I told readers and listeners about this trend a few years ago, when automakers started ditching the donut to score better fuel economy. They’re also abandoning spare tires for a number of reasons, including safety.

Changing a flat on the side of the road can be dangerous. Although no one keeps track of how many people die each year changing tires, about 4,000 pedestrians are struck and killed each year, according to the government’s Fatality Analysis Reporting System database. About 700 of those pedestrians are people working in the roadway.

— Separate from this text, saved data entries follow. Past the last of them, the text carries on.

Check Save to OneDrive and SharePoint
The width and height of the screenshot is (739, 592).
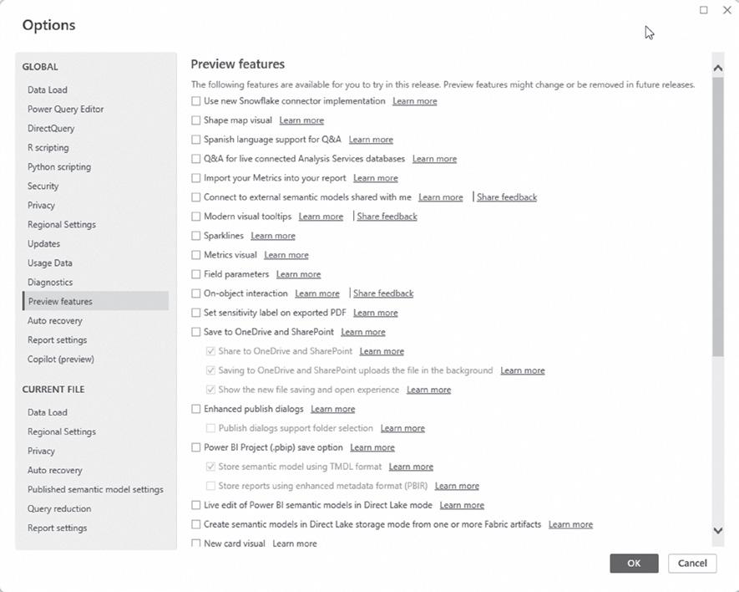[x=196, y=332]
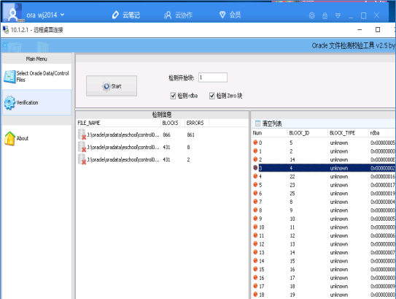Click the 会员 diamond icon

tap(222, 15)
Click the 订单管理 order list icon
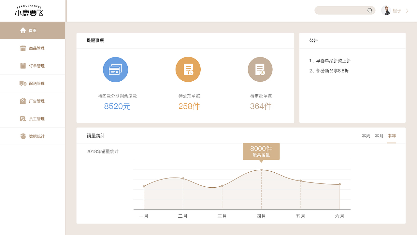 click(x=23, y=65)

Blowouts are becoming rarer with advanced technology and safety measures. Since 2006 cars have carried mandatory tire pressure monitoring systems that alert drivers when tires are dangerously low. Keeping tires properly inflated goes a long way to preventing blowouts. Tires are also built in such a way that even when punctured, a tire can remain safe to drive on for a number of miles, at least long enough to get the driver safely to a shop. All of these factors mean doughnuts have become dead weight. Spares are left out of cars to make them more fuel-efficient.

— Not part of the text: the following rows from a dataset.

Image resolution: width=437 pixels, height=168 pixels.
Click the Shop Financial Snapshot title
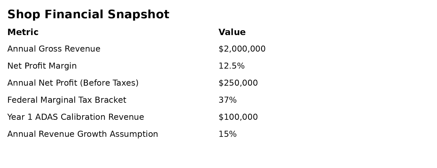tap(88, 15)
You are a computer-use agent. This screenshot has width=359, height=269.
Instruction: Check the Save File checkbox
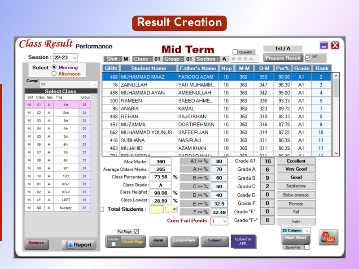tap(307, 247)

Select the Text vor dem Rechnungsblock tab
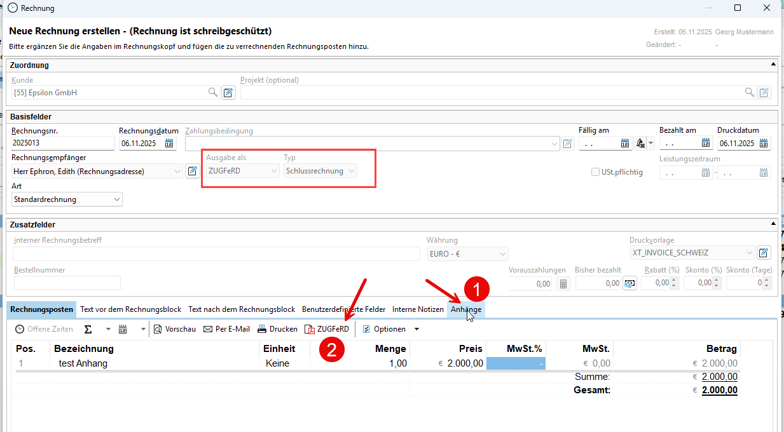[x=130, y=309]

Still, when a driver goes to change a flat and finds nothing in the trunk they risk being stranded, especially in rural areas where cell phone reception is spotty. If you want to lug around a spare, you can get one as an option for an additional $100 to $400. Spares can be purchased online for about the same price. It always makes sense when buying a vehicle to know every aspect of the car, including what’s in the trunk, so you have no surprises in an emergency. When shopping for a new car, be sure to ask the salesperson if the car you are considering has a spare, or a kit to inflate the tire.

  1. Mel 5 years ago

    Hey Jerry, With all of the new cars having air-pressure sensors inside the tires these days, wouldn’t putting a can of puncture sealing goop in there have an adverse affect on these sensors…and potentially require an expensive replacement?

    • Jerry 5 years ago

      Yes, it could, I am not a fan of these systems at all! But stuck on the side of the road there is not much choice. I hope the automakers reverse the decision and go back to real spares, even the donut type.

      THANKS for listening to the show.

      Jerry Reynolds “The Car Pro”
      President, Car Pro Radio Networks
      Owner, KPIR 1420 AM Granbury, TX

      • Bob 5 years ago

        Hi Jerry.

        We learned about this when we were new car shopping in January.

        New cars without spares have neither a spare tire or a tire jack – at least that’s the case with the Chevy Malibu. After all, if you don’t have a spare, why would you need a jack? Chevy wanted $500 for both a tire and a jack.

        We bought a Nissan Altima instead – which has both a donut and a jack.